Persuasions (Day 1130)
I spent most of the day being a tourist in Tublier. Tublier with an ignorant white cat for providing local color is not as much fun as Dorday with an expert native guide for local color, but we managed. The Alberhominie Civic Museum provided us with much more entertainment than we had expected of it, in the form of a special exhibition on zeppelins. Nrararn did have to turn into a hoven to come in; they don’t allow pets. Everyone thought we were twins. Next time I shall have to tell him to look like some other no-hoven-in-particular.
“Sorry, miss, but the armchair in 21G needs to be re-finished,” lied the superintendant as I walked in.
“No hurry”, I didn’t lie.
“Oh, and there’s a note for you called in,” he said. “Sounds like you might be dating someone important soon, if you play your cards right.”
«You are dating someone important,» wrote my small white cat.
«Really? Csirnis will barely talk to me anymore,» I wrote back, to annoy him.
“Miss, oh heavens! I’ll get you a bandage straightaway!” said the superintendant, and rummaged in his desk drawers. “But you should get rid of that cat, if he bites so much.”
“No, this is quite unusual for him.” (Usually he breathes lightning.) I bandaged my cat-bite, renewed the Hoplonton on both of us. «Wait until we’re in private to bite me!»
“And here’s your message, miss,” said the superintendant, after I was bandaged. “You should tell him your room number. We’ve got three Joffees living here. I had to make him tell me fur color, and lucky we don’t have another dark grey or you might be missing a date.”
Sporthen wanted to meet me for a discussion at the Laich Street Cafe in mid-afternoon.
“You think it’s a date?” I asked the superintendant.
“Young woman new in town, older important man? How badly do you need work?”
“Not that badly, yet,” I said. In part because my cat was glaring at me. I scooped him up and went back to my apartment, to tend my wounds properly (the Arcane Anodyne, though nearly anything would have worked), and to scold him properly (a Caramelle in the bathtub, with both of us as small as possible, which he won by one touch.)
Not a Date
“I’m very sorry if I kept you waiting,” I told Sporthen, when the waiter in the red flannel hat took me to his table.
“Hardly a concern these days,” he said, setting aside a bowl of cream-of-oyster soup. “Government business does not proceed with breakneck speed under the dragons. An hour or two off in the afternoon to tend to other important matters is not a matter worth troubling over. And if it is delayed, what then? The legal problems concerning the Tublier-North punishment camp may not be resolved for a bit longer. Certain contractors may spend an afternoon cooling their hooves in a lobby. Fortunately the dragons pay them by the day, not by the project, so complaints are few. Such things happen now and then, under the dragons. Do you not approve?”
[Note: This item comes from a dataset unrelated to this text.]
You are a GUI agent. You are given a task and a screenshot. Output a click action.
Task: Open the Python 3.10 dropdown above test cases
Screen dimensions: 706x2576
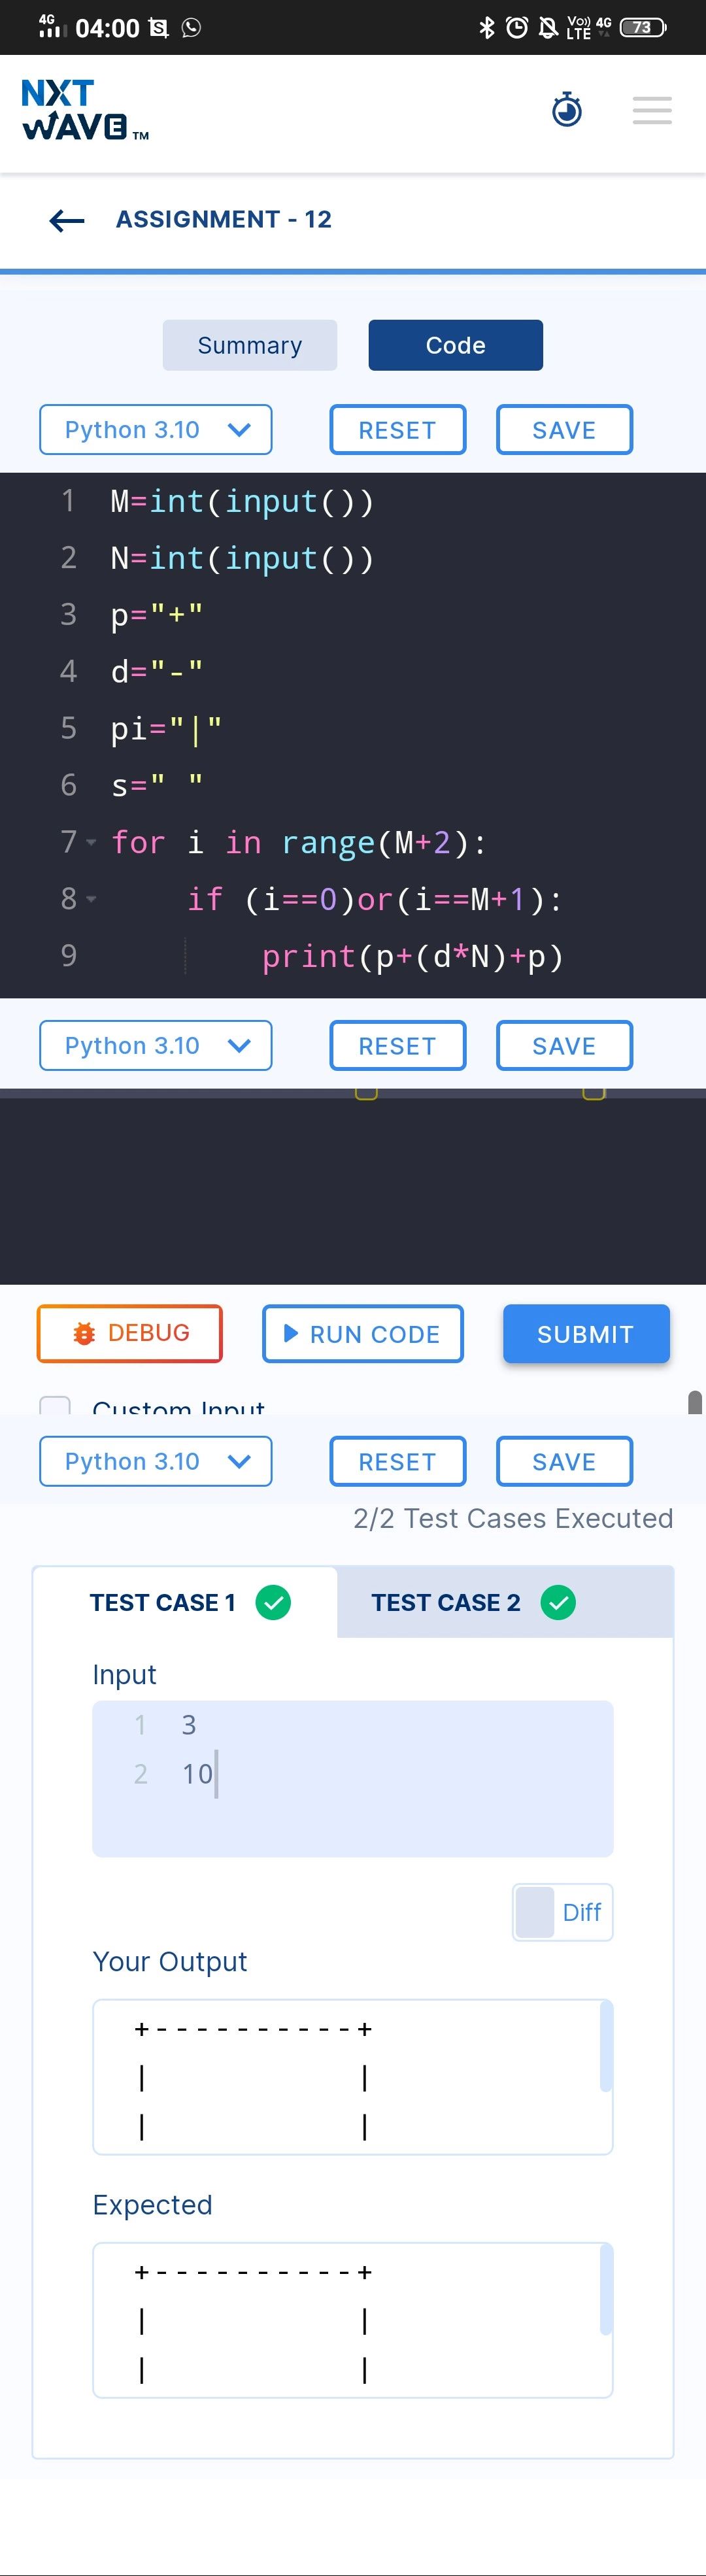(x=155, y=1462)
I just laughed. “RARU is quite clever.” I don’t actually approve of hovens cheating my best friend in order to delay quarantining a very unpleasant menace away.
He smiled, and indicated a red-cushioned chair. “We do our best. Please, sit, choose a mid-afternoon snack if you wish, as my treat.” He looked a bit more closely, and grinned. “Does your cat need anything?”
«Tell him to perform our marriage straightaway!» said my cat, hopping into another chair and curling up.
“My cat will be ridiculously demanding given the slightest encouragement. So let’s not, just yet.” I ordered a smoked fish omelette, with sour sauce and a mug of cocoa.
“Very well. You bring your cat everywhere?”
“He’s very well behaved, with one or two notable exceptions,” I said. «And we’re on duty now, so no exceptions please.»
«I am very helpful! If he attacks you, I will kill him!» Nrararn answered.
«I think I can defend myself against one unarmed hoven.»
«Well, if a grand of warriors with mystic lances leap out of the woodwork, I’ll be invaluable. For one example. Not that the hovens are able to make mystic lances.»
I petted Nrararn, and smiled at Sporthen. “What did you want to talk about today?”
“Simply this: you wished to join RARU. We would happily accept you — as we would any true-spirited Trestean, make no mistake. But all of our members have sworn a promise to oppose the dragons. So, we were wondering if you would like any further discussion or information that might make you more comfortable joining us.”
«He’s asking us to spy on him!» wrote Nrararn.